__SUPPLIED PASSAGE__
* * *

Because the number of subjects in the present study is small, it could not have enough statistical power to totally exclude the possibility that atorvastatin decreased proteinuria and serum levels of AGEs partly via lipid-lowering properties. Further large clinical study is needed to elucidate whether reduction of circulating levels of AGEs by atorvastatin could be mechanistically related to renal protection in non-diabetic CKD patients. In addition, although all patients received salt restriction (<5 g/day NaCl) during the treatment period, differences in daily sodium intake during the treatment period may interfere with the present results because high salt intake is associated with oxidative stress generation in experimental animals [30].

* * *

__COLLECTED DATA__

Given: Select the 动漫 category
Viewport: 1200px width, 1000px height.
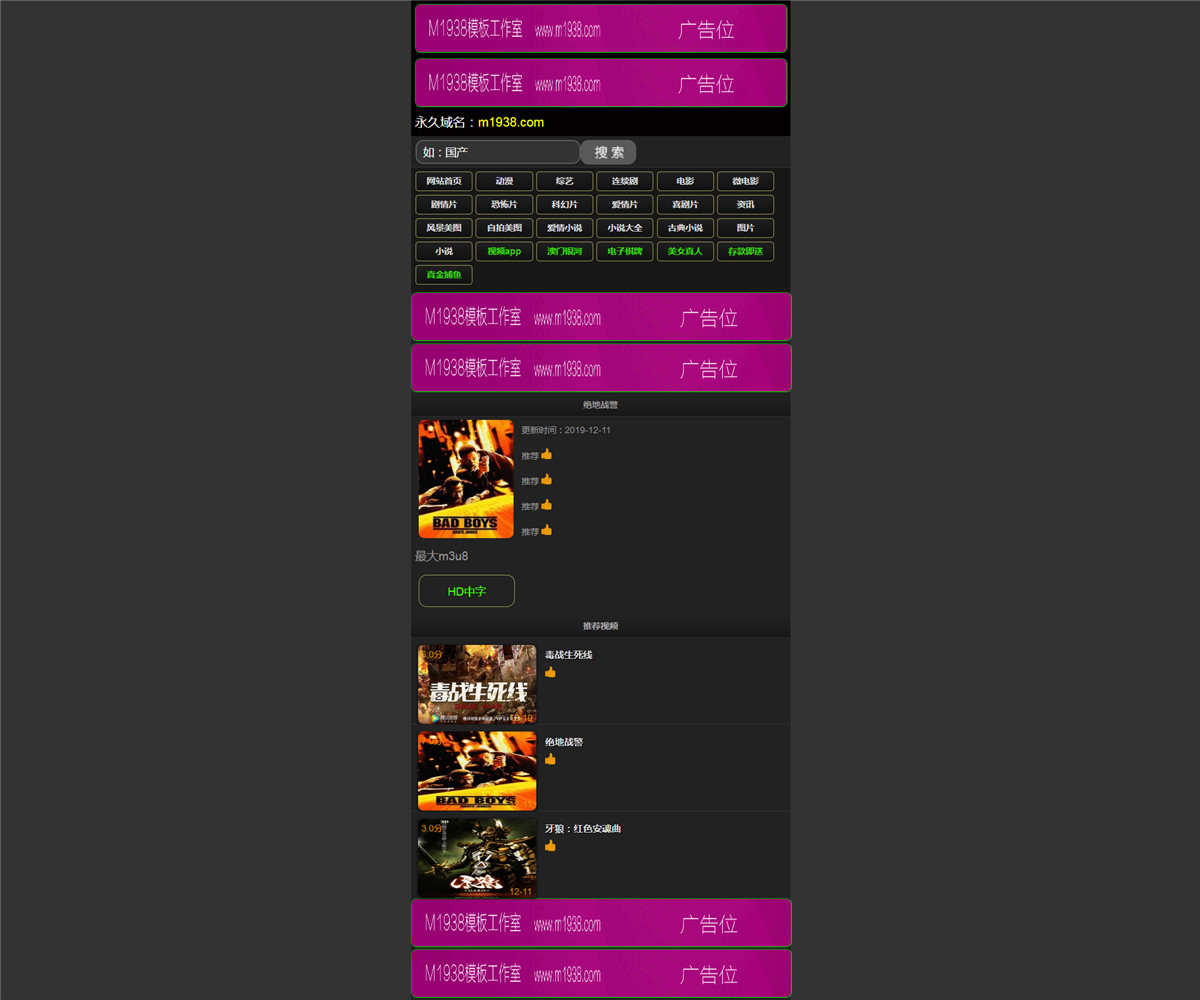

* * *

__REQUIRED WORK__
Copy the passage on atorvastatin and kidney disease starting at "Because the number" and ending at "experimental animals [30].", replacing "atorvastatin" with "pitavastatin".

__REPLY__
Because the number of subjects in the present study is small, it could not have enough statistical power to totally exclude the possibility that pitavastatin decreased proteinuria and serum levels of AGEs partly via lipid-lowering properties. Further large clinical study is needed to elucidate whether reduction of circulating levels of AGEs by pitavastatin could be mechanistically related to renal protection in non-diabetic CKD patients. In addition, although all patients received salt restriction (<5 g/day NaCl) during the treatment period, differences in daily sodium intake during the treatment period may interfere with the present results because high salt intake is associated with oxidative stress generation in experimental animals [30].